A esta problemática debemos agregar que muchos gobiernos estatales no combatieron la delincuencia; hubo casos en que, incluso, le permitieron operar libremente.

A pesar de lo señalado, muy contadas personas, casi todas víctimas de graves delitos, levantamos la voz tratando de marcar un alto a lo que estaba sucediendo. Siendo tan pocos, Calderón convenencieramente asumió que la mayoría ciudadana respaldaba su estrategia.
A principios de 2011, la trágica muerte de Juan Francisco Sicilia y otros jóvenes detonó el surgimiento de un movimiento social de reclamo al Gobierno federal, para detener el baño de sangre en que se había convertido la estrategia de combate a la delincuencia organizada. Es a ese movimiento y sus integrantes a quienes debemos que exista la Ley General de Víctimas.

Calderón nunca escuchó los cientos, los miles, los millones de voces de las víctimas que, de suplicar, pasaron a exigir el alto a la brutal tragedia y clamaron por justicia, para alcanzar la paz con dignidad. Nunca las tomó en consideración, solo las usó pues, en el fondo, para él solo eran daños colaterales. Así, todo homicidio cometido con armas de fuego de grueso calibre o con huellas de tortura o acompañado de mensajes representaba, sin investigación alguna, un criminal muerto; no hubo esfuerzos por identificar a las víctimas; se ocultó el número de cadáveres encontrados en fosas clandestinas y se los volvió a enterrar, ahora en fosas comunes, sin identificarlos. El Gobierno, cuando se alcanzó la cifra de 50 mil homicidios, ocultó o reclasificó la información de los que se seguían cometiendo, y nunca investigó que ocurrió con las personas desaparecidas, muchas de las cuales seguramente ya no están vivas. Y cómo olvidar los casos en que el Gobierno, para minimizar sus muertes, acusó a las víctimas de ser criminales. Tal fue el caso de los jóvenes masacrados en Lomas de Salvacar, que en realidad eran alumnos destacados, o a los jóvenes asesinados por las fuerzas armadas al salir del Tecnológico de Monterrey, a quienes acusaron de agredir al Ejército y les sembraron armas. Como estos, miles de casos.

Hoy se ha informado oficialmente que la tragedia arroja casi 100 mil homicidios y desapariciones, tal vez más; que hay una centena de grupos criminales, cuando en 2006 eran apenas una docena, y que son más violentos y están mejor armados. El resentimiento social alcanzó niveles máximos porque el Estado no procuró ni hizo justicia a las víctimas y, además, protegió a múltiples violadores de derechos humanos.

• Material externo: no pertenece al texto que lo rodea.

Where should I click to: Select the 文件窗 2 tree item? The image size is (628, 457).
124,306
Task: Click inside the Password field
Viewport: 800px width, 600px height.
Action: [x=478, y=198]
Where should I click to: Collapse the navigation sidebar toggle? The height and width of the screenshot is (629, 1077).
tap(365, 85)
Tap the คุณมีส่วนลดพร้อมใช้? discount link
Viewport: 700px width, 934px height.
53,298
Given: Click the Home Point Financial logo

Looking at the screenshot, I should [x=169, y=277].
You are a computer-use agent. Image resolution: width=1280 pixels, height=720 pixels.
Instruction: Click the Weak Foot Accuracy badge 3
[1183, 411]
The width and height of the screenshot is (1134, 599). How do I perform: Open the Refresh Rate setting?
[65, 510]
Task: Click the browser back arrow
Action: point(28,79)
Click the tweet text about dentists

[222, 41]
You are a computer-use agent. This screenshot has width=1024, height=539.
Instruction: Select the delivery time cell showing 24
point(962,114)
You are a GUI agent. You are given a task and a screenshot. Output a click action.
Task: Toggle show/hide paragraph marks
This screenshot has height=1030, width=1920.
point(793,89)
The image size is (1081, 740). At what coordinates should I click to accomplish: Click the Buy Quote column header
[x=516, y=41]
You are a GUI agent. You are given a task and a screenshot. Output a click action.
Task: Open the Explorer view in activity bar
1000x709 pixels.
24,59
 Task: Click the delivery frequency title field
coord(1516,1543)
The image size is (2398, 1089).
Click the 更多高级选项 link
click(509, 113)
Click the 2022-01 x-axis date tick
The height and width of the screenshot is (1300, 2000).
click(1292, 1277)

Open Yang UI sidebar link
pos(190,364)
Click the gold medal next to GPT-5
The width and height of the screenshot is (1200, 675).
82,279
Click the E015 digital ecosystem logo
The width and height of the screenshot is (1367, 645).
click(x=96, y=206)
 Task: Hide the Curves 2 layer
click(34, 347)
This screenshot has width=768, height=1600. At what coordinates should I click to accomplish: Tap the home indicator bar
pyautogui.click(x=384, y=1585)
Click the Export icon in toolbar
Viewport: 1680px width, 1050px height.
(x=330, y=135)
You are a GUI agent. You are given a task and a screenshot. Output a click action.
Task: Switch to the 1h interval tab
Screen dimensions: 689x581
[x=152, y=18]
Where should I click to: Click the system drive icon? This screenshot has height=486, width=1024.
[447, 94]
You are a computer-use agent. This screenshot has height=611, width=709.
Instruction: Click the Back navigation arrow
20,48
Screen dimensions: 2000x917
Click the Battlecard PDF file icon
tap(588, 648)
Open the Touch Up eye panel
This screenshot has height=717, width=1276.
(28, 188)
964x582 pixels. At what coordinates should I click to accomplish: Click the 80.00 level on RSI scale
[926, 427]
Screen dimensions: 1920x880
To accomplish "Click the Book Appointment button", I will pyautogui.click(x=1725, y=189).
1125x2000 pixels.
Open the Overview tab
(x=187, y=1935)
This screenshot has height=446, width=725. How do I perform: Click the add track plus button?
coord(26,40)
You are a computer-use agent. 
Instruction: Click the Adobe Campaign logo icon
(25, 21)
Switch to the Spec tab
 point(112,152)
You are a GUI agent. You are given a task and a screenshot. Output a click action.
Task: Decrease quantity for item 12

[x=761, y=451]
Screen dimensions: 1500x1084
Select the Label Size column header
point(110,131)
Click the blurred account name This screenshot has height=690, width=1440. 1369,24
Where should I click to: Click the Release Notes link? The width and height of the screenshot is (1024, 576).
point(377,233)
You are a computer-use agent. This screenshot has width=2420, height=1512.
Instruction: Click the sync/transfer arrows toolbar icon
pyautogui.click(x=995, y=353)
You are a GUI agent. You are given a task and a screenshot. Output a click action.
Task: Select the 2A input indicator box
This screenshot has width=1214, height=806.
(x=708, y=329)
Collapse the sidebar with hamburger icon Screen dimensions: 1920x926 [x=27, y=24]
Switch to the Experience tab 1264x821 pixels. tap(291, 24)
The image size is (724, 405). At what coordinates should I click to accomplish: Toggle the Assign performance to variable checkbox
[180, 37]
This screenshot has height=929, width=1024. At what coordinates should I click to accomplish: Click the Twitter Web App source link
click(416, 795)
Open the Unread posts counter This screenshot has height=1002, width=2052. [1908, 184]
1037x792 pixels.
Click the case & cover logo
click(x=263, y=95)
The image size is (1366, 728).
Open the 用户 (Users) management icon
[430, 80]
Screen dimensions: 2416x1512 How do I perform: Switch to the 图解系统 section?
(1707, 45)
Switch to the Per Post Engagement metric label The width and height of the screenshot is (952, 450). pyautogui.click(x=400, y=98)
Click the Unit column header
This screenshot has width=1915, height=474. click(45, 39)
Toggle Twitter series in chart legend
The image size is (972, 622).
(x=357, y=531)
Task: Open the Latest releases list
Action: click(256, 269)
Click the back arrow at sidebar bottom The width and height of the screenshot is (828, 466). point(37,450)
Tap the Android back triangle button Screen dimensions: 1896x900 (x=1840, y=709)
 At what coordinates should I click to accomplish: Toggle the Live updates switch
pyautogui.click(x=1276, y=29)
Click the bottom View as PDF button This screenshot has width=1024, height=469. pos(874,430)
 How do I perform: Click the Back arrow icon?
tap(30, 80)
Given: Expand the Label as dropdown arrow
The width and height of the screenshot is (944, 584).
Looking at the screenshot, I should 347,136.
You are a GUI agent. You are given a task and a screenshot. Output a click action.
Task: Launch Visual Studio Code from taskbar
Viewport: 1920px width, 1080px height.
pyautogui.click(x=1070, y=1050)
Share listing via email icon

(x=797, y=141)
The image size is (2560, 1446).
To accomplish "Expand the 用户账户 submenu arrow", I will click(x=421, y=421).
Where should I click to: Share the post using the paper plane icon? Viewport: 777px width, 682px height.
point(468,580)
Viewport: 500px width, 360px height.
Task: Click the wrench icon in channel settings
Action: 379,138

En ese escenario se tornó urgente una Ley de Víctimas que les ofrezca esperanza, para que se recuperen como seres humanos después del brutal dolor sufrido por la muerte o la vulneración de sus derechos y su integridad o los de un ser querido, y aspiren a que se haga justicia. Las víctimas merecen recuperar su dignidad e iniciar el proceso de perdón y reconciliación con y entre nosotros, las instituciones y el Estado, que no nos protegió de los delincuentes y además nos re-victimizó con la estrategia errónea del Ejecutivo desde el 2006, las aprobaciones presupuestales y estructurales del Legislativo y el silencio del Poder Judicial frente a todo lo que ocurría. Es necesario y urgente dar los pasos que nos permitan legar a las siguientes generaciones un mejor México. Todos los mexicanos tenemos una gran deuda con las víctimas por habernos callado frente a lo que ocurría o por haber protestado tan tímidamente.
Por todo ello, debemos buscar cómo hacer para que esta Ley de Víctimas avance, en lugar de ver cómo impedirlo. Busquemos el camino de mejorarla, no de destruirla. Han pasado más de ocho meses desde que la aprobó el Congreso; se han estudiado y elaborado propuestas que corrigen lo inapropiado, confuso o inconstitucional. Las objeciones planteadas no me asustan. Lo importante es que exista voluntad política para resolverlas, y tengo claro que la hay en el Ejecutivo federal, el Congreso y los partidos políticos grandes, aunque no la veo en todos los ciudadanos.

El problema constitucional se arregla haciendo reformas legales y a la Constitución. Hagámoslas. Y también busquemos armonizar esta ley con otras existentes y evitemos la duplicidad de instituciones de atención a víctimas, para lo cual estoy convencido de que deben desaparecer las actuales, que son altamente ineficaces, y dar paso a otras nuevas, que tendrán que apoyarse y complementarse con el saber de víctimas, supervivientes, academia y ong. Que se precise el concepto de víctimas pero sin exclusión de ninguna. No puede haber víctimas de primera y otras de segunda: todas, absolutamente, son víctimas.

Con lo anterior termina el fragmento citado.